▶ [DATASET ENTRIES]:
______________________________
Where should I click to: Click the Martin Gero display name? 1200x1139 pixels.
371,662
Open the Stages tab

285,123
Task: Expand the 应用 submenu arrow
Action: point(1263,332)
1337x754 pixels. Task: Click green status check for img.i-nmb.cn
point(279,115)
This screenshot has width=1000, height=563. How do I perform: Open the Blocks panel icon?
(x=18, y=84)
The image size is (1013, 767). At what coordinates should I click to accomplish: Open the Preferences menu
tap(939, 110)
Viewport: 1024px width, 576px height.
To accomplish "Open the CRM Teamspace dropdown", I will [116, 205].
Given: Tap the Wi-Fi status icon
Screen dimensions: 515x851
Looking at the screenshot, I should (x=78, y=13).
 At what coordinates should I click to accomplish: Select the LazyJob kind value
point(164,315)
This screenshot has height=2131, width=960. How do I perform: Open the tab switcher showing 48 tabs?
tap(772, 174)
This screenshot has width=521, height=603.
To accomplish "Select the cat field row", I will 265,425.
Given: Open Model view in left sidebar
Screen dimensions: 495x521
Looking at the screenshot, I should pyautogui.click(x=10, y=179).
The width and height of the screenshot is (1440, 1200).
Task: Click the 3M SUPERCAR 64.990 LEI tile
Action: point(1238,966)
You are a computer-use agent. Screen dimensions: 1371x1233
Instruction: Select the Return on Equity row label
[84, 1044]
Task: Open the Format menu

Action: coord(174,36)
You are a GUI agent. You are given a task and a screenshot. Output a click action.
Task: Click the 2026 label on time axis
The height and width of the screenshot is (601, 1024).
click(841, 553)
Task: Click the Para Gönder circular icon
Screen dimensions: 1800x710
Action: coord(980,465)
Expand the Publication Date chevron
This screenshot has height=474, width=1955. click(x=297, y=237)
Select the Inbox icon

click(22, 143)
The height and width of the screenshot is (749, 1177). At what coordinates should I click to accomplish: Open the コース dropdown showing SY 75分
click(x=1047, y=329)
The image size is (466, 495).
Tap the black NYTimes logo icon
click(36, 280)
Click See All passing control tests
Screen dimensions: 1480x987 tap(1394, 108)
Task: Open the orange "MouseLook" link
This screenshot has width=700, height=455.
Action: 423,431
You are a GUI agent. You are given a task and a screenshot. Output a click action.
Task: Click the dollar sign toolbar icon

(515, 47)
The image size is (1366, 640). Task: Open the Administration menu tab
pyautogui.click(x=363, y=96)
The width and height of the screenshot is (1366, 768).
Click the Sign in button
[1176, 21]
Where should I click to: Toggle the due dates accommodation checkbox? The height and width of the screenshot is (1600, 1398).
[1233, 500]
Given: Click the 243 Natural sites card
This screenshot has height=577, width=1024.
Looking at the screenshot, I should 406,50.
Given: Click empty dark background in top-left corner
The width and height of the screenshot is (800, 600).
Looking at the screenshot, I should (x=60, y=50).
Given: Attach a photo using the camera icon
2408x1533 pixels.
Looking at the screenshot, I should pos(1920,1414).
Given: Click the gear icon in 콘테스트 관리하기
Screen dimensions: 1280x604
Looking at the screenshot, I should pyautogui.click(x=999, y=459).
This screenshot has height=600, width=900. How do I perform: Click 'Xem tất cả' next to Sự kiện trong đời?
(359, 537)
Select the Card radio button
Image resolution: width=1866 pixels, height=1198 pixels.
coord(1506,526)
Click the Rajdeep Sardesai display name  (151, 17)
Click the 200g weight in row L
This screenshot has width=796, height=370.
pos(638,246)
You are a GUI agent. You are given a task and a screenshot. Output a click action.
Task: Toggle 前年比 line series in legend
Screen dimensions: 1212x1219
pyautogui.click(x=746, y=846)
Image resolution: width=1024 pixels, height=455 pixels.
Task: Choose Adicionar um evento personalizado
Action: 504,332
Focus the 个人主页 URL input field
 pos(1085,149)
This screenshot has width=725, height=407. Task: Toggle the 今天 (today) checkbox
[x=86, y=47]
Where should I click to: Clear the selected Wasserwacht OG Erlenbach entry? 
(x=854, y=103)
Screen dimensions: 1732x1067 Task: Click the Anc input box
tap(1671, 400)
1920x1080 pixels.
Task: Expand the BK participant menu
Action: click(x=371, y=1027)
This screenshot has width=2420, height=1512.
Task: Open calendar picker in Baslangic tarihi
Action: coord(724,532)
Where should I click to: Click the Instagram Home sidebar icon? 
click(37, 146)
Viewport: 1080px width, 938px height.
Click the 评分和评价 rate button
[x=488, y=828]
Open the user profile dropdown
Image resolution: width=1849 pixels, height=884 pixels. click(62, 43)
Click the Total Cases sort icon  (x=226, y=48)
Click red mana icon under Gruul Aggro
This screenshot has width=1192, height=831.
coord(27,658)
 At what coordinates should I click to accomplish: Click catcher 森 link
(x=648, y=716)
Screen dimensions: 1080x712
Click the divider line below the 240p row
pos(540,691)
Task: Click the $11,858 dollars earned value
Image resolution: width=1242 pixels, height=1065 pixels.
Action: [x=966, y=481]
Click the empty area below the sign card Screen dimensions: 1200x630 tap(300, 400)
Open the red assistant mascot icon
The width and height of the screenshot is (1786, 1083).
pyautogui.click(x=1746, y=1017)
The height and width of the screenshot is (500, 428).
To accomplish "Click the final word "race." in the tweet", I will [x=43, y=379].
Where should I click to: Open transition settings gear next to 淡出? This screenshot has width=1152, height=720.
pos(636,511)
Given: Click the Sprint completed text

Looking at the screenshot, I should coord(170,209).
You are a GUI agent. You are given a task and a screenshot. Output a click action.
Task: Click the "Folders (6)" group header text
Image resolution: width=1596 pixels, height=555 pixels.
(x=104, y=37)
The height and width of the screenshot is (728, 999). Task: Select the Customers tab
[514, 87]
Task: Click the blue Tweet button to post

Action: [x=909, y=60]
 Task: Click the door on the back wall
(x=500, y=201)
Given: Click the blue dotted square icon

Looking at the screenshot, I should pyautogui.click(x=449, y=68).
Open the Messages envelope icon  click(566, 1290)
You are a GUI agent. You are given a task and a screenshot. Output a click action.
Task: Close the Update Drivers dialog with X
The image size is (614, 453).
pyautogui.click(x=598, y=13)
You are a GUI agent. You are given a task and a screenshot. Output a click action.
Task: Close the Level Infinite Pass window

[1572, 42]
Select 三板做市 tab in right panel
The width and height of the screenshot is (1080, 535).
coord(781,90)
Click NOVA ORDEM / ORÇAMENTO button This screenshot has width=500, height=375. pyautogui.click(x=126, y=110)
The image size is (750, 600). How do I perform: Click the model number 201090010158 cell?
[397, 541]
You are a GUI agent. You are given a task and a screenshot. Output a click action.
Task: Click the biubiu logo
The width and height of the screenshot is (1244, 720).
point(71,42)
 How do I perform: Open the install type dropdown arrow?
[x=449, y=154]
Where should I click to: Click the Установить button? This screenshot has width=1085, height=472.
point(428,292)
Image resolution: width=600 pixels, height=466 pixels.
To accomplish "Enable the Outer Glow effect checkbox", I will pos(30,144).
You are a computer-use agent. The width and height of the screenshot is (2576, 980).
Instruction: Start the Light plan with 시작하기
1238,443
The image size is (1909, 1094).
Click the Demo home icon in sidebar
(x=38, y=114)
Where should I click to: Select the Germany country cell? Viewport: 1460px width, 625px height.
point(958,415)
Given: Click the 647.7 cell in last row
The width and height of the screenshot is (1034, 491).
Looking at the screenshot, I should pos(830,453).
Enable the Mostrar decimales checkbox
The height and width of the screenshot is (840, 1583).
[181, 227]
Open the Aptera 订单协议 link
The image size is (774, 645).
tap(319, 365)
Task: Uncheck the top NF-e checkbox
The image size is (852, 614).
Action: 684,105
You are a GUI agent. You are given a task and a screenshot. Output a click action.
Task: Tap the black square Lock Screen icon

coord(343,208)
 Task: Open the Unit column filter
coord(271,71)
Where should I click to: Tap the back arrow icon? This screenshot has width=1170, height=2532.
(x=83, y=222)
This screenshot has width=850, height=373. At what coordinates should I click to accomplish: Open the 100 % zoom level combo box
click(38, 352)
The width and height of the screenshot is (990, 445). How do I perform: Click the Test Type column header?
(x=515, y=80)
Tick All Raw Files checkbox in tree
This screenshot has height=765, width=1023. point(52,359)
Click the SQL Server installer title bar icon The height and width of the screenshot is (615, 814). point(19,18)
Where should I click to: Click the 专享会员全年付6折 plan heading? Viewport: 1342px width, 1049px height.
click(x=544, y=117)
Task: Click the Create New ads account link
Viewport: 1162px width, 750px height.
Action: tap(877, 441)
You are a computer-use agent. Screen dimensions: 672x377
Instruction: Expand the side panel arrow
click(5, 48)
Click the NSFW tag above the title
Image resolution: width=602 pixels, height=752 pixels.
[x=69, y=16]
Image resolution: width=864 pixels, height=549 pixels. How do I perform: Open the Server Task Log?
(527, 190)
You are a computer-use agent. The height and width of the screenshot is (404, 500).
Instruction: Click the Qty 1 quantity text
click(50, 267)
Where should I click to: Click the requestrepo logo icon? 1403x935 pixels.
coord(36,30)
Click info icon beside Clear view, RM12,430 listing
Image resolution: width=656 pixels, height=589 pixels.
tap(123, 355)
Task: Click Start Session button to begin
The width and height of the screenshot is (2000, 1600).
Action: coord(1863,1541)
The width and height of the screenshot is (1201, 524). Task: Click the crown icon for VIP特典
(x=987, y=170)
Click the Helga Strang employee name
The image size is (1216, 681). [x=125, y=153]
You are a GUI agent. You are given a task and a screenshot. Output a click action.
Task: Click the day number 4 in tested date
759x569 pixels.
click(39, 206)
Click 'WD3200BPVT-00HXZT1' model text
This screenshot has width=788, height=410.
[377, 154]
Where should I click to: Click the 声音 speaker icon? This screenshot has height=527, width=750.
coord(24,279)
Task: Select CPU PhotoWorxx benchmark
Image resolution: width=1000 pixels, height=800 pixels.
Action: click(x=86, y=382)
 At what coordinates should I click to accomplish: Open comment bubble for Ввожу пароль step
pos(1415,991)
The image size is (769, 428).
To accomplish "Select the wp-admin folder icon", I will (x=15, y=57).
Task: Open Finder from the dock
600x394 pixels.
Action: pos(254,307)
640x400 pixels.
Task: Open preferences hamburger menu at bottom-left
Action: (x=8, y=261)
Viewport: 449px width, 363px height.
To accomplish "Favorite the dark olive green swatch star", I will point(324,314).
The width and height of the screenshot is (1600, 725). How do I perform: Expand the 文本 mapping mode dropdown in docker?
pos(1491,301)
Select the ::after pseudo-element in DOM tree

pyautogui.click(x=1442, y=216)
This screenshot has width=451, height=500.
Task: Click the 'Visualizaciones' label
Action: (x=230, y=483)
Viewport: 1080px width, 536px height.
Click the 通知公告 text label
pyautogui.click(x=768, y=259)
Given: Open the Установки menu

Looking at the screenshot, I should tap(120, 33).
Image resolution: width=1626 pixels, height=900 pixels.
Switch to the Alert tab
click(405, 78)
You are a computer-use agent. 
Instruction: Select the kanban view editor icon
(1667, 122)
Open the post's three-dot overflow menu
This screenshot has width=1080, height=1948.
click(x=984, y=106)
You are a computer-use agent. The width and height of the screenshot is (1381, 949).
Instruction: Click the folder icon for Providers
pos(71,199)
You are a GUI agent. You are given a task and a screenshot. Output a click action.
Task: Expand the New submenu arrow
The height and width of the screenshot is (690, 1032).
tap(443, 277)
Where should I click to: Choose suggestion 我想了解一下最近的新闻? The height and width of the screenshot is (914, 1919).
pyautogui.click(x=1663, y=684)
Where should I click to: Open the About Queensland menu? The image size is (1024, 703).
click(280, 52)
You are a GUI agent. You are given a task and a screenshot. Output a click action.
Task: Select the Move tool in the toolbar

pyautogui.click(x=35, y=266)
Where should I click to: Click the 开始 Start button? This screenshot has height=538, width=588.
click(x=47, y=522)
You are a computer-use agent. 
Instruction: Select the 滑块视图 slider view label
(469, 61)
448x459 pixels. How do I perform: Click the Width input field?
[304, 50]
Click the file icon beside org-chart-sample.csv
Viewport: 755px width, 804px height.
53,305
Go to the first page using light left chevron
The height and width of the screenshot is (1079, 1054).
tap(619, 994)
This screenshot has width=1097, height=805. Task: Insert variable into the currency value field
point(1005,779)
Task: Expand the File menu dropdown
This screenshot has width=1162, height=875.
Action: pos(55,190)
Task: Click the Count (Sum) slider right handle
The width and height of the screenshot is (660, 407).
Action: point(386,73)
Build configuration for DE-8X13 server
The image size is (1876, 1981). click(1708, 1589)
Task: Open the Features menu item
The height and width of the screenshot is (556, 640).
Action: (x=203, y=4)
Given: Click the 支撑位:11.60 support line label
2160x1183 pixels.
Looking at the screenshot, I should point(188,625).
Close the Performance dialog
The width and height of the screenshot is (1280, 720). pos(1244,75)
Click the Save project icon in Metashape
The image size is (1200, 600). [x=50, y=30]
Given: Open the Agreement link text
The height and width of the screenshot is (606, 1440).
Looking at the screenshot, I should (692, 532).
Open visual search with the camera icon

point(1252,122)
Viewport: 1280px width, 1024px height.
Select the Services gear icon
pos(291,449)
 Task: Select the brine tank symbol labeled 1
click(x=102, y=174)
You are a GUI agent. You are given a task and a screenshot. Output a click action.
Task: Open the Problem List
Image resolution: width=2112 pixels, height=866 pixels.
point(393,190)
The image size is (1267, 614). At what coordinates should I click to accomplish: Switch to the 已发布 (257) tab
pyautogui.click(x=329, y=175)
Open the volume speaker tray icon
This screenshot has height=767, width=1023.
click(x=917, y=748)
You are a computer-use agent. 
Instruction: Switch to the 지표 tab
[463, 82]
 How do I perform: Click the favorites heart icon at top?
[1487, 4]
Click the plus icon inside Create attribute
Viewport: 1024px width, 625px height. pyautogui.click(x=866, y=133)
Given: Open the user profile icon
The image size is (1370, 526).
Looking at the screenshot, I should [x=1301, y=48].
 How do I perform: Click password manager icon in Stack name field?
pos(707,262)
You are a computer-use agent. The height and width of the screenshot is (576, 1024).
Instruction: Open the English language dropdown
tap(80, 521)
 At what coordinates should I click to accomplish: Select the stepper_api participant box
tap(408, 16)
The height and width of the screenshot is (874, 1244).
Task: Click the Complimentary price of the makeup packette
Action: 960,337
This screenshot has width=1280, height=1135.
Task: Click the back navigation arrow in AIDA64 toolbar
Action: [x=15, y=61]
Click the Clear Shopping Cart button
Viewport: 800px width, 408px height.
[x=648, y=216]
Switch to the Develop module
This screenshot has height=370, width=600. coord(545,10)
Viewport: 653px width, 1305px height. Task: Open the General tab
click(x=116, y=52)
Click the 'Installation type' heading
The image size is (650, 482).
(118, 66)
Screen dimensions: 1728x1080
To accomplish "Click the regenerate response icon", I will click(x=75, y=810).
______________________________
▶ [TASK]:
Print only these lines, exactly: the one containing "Click the 'Installation type' heading" and all after it to the end of the entries.

▶ [EXERCISE RESULT]:
Click the 'Installation type' heading
The image size is (650, 482).
(118, 66)
Screen dimensions: 1728x1080
To accomplish "Click the regenerate response icon", I will click(x=75, y=810).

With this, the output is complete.